_What is expected_
If a line in the entries below includes "chat", show that line.
====== Listed entries
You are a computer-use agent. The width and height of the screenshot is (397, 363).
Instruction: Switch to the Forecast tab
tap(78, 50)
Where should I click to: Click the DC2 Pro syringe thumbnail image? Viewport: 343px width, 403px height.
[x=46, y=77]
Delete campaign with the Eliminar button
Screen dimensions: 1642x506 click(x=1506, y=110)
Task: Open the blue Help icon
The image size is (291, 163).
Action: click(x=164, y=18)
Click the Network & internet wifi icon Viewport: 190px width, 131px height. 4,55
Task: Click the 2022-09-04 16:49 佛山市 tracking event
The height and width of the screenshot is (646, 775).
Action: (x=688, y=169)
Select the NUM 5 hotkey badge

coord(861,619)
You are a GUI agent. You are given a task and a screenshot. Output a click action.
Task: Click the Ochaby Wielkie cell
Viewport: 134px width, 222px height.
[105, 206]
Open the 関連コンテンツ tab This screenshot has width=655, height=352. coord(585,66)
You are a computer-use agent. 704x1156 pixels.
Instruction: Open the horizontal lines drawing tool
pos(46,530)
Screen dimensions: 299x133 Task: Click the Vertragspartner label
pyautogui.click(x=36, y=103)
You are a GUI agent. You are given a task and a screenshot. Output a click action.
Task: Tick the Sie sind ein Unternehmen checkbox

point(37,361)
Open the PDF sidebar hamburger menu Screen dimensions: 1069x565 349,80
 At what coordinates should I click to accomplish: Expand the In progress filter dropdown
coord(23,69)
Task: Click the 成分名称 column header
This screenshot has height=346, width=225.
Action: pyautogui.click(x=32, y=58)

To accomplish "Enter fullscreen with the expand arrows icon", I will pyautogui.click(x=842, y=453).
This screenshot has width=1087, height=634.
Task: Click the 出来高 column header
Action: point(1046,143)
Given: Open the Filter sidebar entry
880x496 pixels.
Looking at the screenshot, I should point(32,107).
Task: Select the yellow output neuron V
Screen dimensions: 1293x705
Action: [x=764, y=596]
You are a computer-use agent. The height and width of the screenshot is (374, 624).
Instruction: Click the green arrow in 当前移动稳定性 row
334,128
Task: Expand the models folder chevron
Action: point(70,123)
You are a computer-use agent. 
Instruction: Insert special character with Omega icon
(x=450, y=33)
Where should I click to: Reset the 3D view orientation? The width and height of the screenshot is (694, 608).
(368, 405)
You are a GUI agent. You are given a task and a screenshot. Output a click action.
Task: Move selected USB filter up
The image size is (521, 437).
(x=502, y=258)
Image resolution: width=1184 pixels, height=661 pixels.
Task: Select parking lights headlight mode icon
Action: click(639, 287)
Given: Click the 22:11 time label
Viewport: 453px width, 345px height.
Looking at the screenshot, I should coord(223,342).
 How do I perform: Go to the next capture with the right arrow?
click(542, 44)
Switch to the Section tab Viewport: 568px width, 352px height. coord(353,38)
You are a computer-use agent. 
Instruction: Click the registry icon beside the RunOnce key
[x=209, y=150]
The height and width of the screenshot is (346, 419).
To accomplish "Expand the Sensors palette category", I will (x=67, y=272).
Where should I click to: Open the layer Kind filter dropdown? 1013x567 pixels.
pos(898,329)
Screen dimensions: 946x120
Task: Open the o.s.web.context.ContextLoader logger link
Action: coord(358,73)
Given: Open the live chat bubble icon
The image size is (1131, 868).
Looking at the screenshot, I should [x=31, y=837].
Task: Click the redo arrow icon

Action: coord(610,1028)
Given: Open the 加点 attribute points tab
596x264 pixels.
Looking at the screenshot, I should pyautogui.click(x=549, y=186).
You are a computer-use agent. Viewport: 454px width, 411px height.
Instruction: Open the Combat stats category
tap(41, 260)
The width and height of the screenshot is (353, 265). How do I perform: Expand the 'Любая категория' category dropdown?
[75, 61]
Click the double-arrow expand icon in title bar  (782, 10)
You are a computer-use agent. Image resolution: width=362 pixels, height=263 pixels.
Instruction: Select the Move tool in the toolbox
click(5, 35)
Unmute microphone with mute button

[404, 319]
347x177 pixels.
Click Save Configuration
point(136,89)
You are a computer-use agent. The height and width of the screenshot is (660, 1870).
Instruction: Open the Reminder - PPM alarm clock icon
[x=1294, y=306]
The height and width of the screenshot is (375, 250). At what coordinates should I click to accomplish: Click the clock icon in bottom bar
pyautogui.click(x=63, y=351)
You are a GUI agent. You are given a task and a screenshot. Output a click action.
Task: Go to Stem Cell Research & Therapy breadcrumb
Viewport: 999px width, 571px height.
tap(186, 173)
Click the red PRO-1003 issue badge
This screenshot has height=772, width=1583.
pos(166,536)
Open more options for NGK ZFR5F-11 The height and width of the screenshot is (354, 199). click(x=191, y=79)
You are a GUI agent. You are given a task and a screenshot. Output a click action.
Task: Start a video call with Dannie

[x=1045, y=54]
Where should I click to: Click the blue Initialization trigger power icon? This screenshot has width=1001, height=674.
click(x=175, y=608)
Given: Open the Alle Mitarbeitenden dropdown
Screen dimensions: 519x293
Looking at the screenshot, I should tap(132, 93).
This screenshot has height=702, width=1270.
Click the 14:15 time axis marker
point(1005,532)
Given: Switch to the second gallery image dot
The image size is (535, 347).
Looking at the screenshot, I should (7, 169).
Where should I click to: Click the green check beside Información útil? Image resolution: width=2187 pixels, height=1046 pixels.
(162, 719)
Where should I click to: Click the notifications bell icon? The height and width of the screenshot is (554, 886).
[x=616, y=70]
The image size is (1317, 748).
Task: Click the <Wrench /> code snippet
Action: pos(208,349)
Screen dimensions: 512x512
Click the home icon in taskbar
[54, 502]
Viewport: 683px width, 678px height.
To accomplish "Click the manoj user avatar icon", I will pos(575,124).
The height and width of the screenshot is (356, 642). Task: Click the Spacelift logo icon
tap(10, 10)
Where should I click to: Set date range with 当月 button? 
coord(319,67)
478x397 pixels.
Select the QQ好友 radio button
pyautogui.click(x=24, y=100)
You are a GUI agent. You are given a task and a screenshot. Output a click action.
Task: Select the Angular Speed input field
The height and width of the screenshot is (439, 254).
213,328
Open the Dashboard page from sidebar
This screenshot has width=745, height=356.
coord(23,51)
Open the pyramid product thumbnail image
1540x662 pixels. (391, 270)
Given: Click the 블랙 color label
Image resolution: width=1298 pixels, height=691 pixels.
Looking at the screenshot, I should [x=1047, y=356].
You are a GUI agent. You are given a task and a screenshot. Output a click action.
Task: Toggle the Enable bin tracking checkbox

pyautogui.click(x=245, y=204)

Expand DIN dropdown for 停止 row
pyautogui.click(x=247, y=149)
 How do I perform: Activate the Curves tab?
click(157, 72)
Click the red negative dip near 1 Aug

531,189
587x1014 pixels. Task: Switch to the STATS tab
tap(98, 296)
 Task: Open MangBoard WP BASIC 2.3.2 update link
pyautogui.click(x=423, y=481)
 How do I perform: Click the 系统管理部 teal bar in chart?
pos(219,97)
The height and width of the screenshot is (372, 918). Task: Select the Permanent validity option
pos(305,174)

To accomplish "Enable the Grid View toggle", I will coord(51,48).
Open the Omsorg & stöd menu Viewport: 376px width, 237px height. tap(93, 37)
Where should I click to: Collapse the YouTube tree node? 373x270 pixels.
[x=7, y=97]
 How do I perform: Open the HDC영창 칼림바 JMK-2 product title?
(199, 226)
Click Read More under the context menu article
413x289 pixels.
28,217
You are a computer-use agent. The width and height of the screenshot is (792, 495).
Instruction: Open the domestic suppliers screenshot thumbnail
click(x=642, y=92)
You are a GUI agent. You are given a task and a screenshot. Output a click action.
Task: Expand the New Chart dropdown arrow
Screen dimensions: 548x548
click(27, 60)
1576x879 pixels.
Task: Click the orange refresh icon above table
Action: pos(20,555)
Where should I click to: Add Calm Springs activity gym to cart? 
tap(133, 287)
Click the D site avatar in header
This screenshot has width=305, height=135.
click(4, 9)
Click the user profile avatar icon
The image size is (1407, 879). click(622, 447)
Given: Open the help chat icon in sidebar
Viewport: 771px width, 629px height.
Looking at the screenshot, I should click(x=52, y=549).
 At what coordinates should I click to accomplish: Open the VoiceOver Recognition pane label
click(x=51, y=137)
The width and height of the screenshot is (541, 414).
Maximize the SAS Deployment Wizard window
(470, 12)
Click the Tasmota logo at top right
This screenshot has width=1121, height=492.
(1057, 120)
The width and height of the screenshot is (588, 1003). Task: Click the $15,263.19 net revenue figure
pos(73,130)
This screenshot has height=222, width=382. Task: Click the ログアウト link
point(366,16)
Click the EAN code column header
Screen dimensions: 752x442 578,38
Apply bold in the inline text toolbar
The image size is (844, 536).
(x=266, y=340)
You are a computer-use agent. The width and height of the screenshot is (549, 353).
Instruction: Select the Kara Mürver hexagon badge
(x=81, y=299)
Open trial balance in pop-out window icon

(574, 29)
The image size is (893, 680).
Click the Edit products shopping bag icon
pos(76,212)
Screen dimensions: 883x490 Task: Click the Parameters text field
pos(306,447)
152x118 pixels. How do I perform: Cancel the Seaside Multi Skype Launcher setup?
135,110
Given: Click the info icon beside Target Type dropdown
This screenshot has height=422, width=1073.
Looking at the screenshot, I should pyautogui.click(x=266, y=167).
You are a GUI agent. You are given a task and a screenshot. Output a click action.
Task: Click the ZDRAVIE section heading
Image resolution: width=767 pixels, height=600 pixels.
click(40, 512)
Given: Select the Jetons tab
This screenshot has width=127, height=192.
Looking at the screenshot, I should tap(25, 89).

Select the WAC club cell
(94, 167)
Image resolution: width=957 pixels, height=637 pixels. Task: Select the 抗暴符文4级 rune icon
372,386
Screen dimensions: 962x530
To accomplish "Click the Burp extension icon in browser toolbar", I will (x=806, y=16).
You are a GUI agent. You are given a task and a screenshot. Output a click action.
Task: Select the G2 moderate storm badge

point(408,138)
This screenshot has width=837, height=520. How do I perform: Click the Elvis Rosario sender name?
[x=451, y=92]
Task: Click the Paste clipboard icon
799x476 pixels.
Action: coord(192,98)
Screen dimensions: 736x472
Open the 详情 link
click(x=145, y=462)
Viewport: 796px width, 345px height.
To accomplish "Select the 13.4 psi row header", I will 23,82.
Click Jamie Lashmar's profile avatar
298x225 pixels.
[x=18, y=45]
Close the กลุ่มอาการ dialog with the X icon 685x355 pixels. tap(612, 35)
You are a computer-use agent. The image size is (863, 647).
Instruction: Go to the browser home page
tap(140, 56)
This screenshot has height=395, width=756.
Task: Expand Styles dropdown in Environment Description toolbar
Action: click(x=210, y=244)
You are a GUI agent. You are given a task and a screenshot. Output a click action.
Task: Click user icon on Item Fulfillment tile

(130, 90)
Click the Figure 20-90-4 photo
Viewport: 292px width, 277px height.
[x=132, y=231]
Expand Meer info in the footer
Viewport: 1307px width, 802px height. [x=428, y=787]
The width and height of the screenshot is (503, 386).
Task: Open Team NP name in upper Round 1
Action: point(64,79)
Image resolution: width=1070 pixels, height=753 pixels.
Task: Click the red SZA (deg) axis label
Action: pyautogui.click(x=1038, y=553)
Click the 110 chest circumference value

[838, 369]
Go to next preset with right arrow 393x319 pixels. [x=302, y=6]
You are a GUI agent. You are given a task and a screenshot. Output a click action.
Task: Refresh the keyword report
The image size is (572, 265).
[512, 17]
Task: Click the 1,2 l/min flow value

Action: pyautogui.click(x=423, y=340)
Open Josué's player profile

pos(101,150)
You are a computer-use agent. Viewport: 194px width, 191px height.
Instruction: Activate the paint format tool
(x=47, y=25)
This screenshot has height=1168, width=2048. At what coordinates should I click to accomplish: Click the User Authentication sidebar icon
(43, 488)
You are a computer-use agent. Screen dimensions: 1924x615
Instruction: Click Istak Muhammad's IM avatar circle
============
_Solution_
Given: Open the live chat bubble icon
Given: Open the help chat icon in sidebar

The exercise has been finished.